WTF is R10K?
This article was written for an old version of Puppet Enterprise and exists for reference purposes only.
If you start doing any serious work with Puppet these days, you will hear people mentioning R10K frequently.
It took me a while to get my head around what R10K actually does. First off, the scary sounding name has nothing to do with resistors or anything too technical. The name apparently means “Killer robot powered Puppet environment deployment”.
Unfortunately R10K isn’t really a killer robot and while useful doesn’t do all your work for you.
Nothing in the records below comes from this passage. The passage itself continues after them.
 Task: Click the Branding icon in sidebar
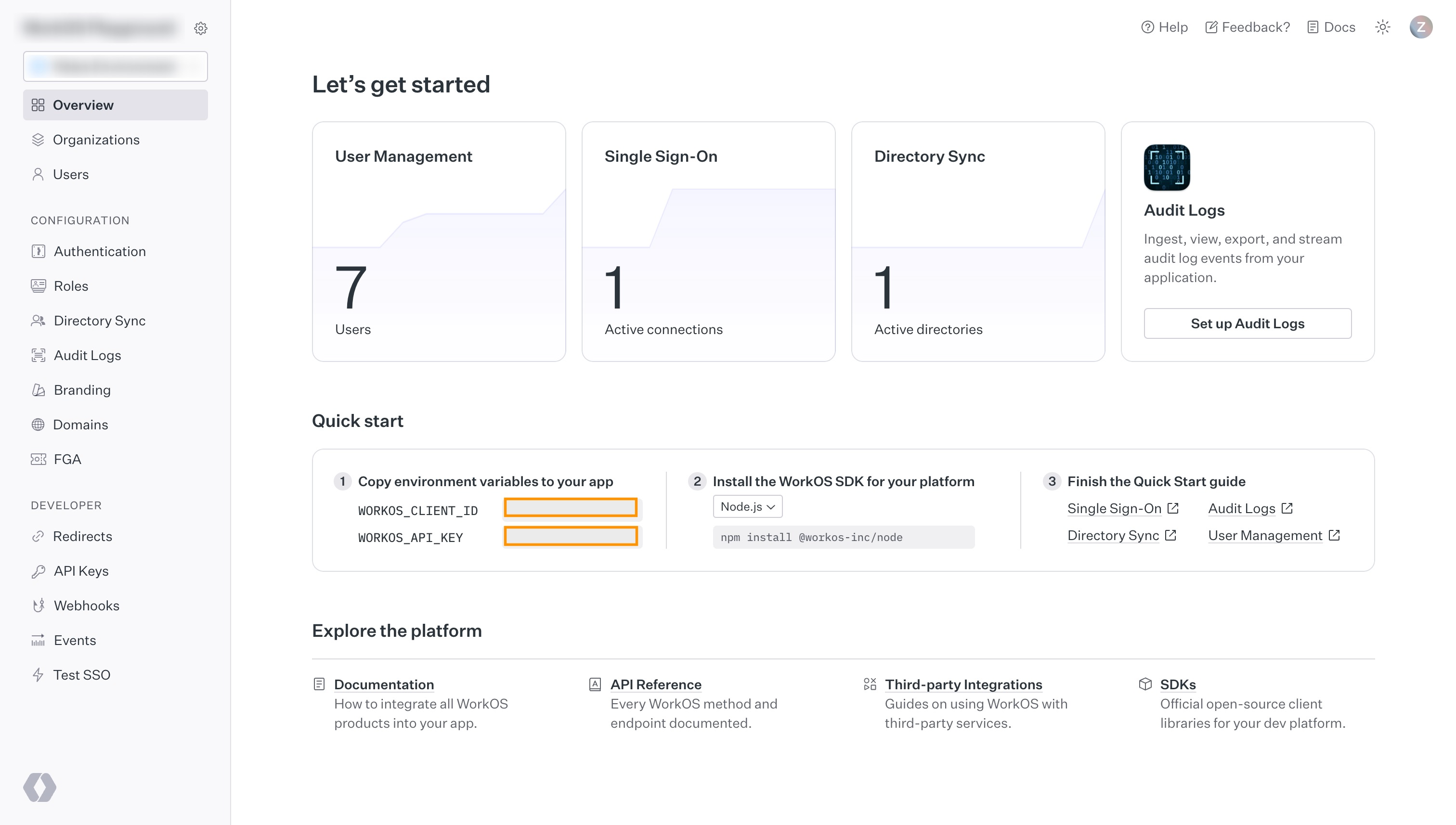pyautogui.click(x=38, y=389)
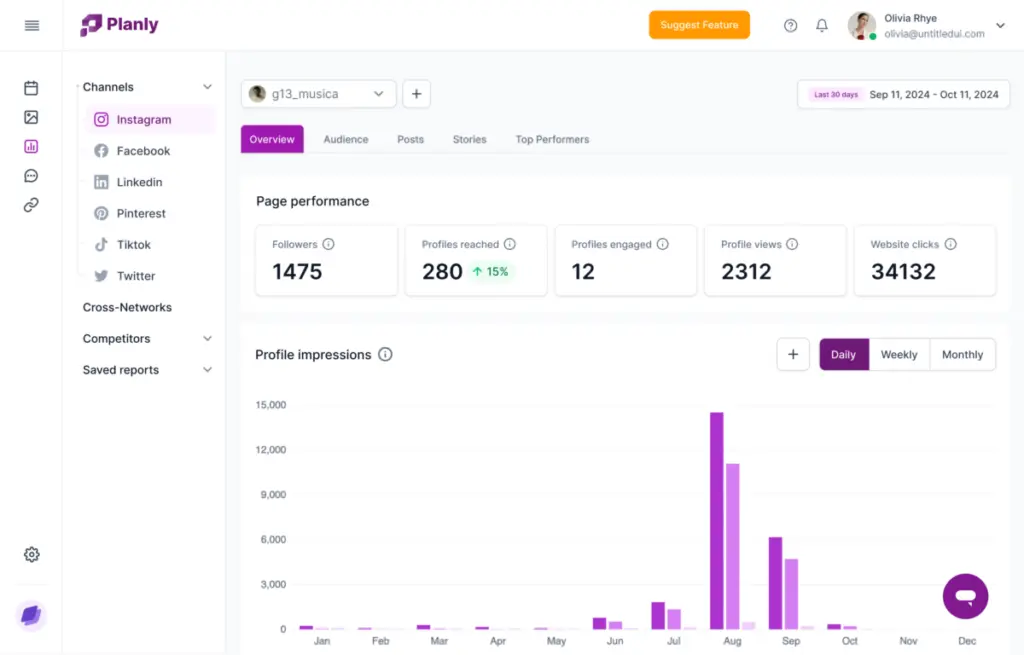Select the Instagram channel icon

coord(101,118)
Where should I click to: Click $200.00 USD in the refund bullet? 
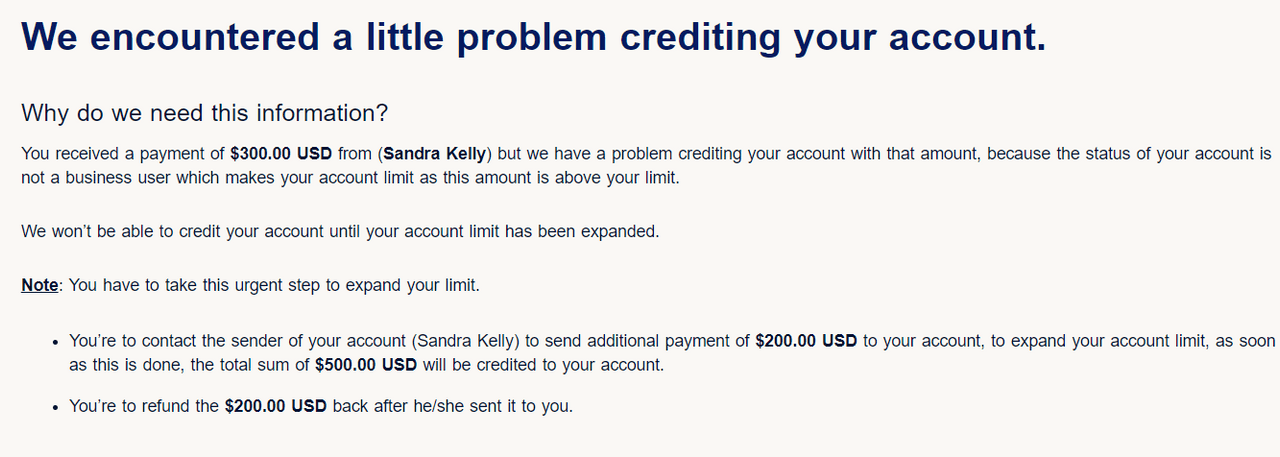276,407
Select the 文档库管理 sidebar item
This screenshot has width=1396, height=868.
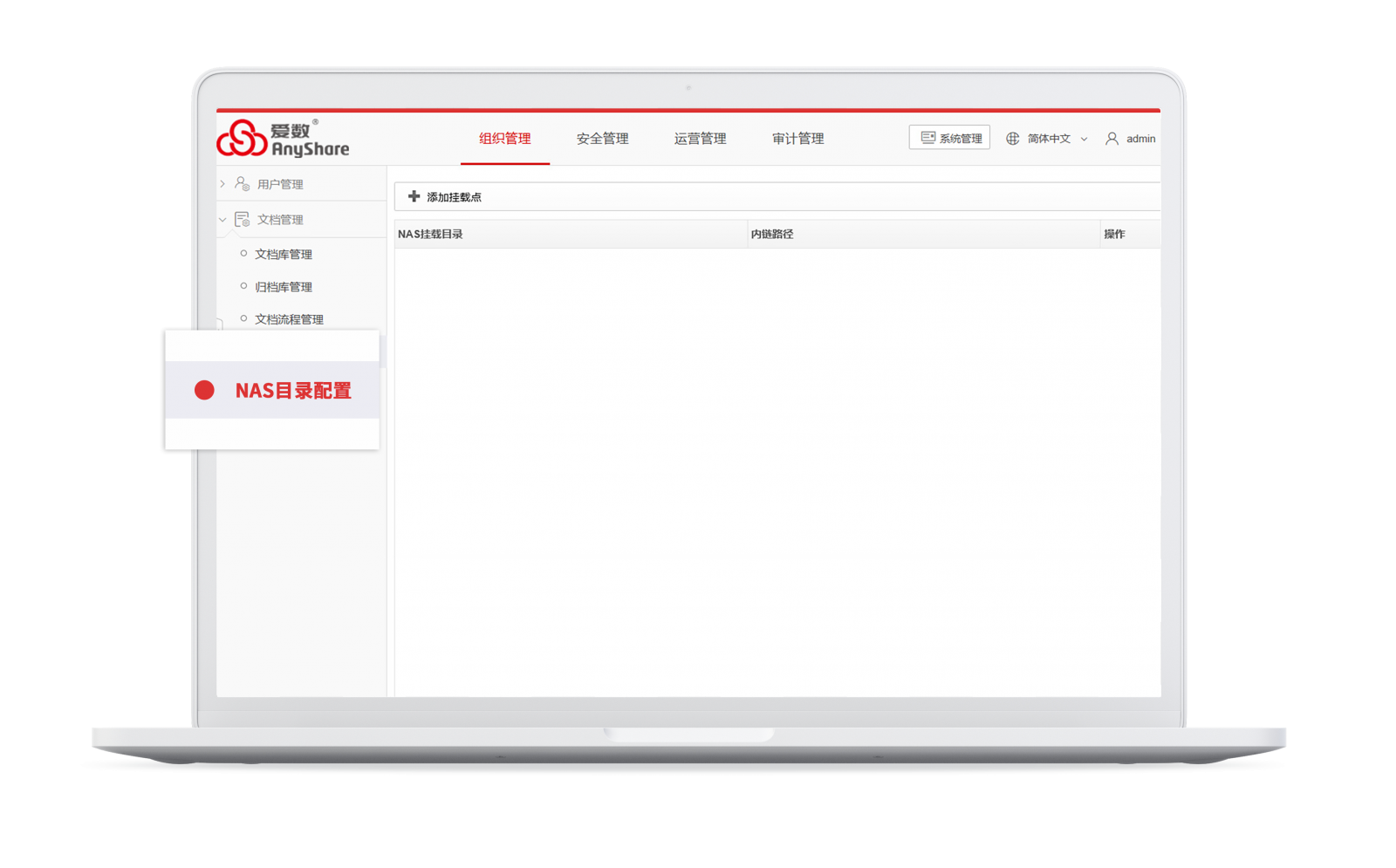click(x=284, y=254)
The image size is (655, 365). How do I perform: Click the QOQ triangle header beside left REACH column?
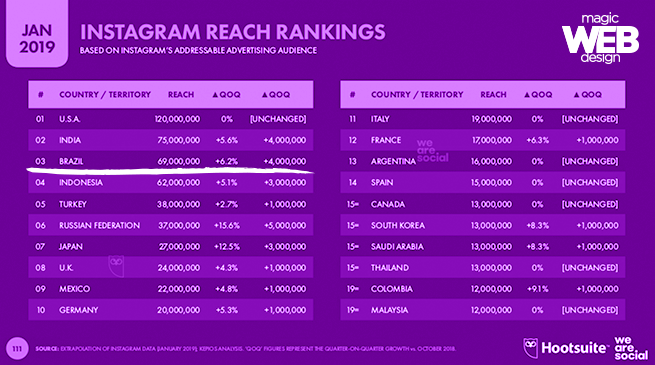226,95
The best way I can think of to explain what R10K does is to say that it manages the contents of the puppet environments directory for you – and that is basically ALL it does, although doing this would be a big job if you were to do everything manually.
How does it work?
R10K works around the model of having a git directory for each module you want to puppet to use. Back in the day, the advice from Puppet Labs was to use one big git directory for the whole module structure but as its easier to share modules these days, the advice is now to split things up to aid reuse and versioning.
Having a whole bunch of different git repositories and forge modules to manually download each time you wanted to do some work in Puppet would be a major pain and to get around this R10K uses a
PuppetFile to specify what modules puppet should be using and where it should get them from – eg a branch on github, the Puppet Forge, etc.
R10K expects to be able to connect to a git (or other scm) server to retrieve the puppet file, hiera data and a couple of other files it needs to configure itself.
This is where the use of R10K really comes into its own. R10K takes full control of the environments directory and dynamically creates and deletes new environment subdirectories for each corresponding branch in git.
If you add a new git branch, an environment will be created. If you delete one, the corresponding environment will be deleted, so R10K drastically simplifies the difficulty of experimenting with environments.
Each environment has its own PuppetFile and heira data so each environment can have different versions of modules and different configuration data in heira. When do changes happen?
It’s important to note that R10K isn’t a daemon and will only perform changes when it is executed. How you choose to run the tool is up to you. At it’s simplest, you could just manually login to the puppet master and run it as required but this isn’t convenient and its easy to forget this step when your focussing on other things.
Some other popular approaches include triggering R10K runs git hooks and CI actions. These typically involve a system SSHing into the puppet master and running the R10K command itself. Be very careful with this approach – your puppet master contains all of the secrets for your organisation’s computer systems and should be protected accordingly. Another approach is to do something with MCO.
There isn’t really much benefit to using continuous integration systems with R10K at the moment. There is nothing to ‘compile’ as such and if you have your git repository setup with the appropriate hooks, you can do syntax validation on your puppet code before the git server accepts a commit.
The way I see it, all R10K really needs to keep itself updated is to keep an eye on its git server and update itself if there are changes. I’m tempted to write a simple daemon to run on the puppet master to do this as it would avoid having to mess around with granting access to other systems, etc. I’ll see what the panel has to say about this.
How does puppet know about R10K?
Puppet and R10K are two completely separate system. Puppet has NO knowledge that R10K even exists. Puppet simply uses the directories that R10k creates for it.
It does this because of a couple of changes you make to the puppet.conf file when setting up R10K. Specifically:
[main] modulepath = $confdir/environments/$environment/modules:/opt/puppet/share/puppet/modules [master] manifest = $confdir/environments/$environment/site.pp
These lines perform the ‘magic’ of virtual environments by attempting to look for files in the $environment directory. The value of
$environment comes from the
--environment command line argument, the client
puppet.conf file or an ENC.
This trick works because r10k has put files in the environment directory exactly where Puppet expects to find them. Therefore, if you attempt to request an environment that doesn’t exist in git or you haven’t run the R10K too since creating a new branch, you will get a file not found error and your puppet run will fail immediately.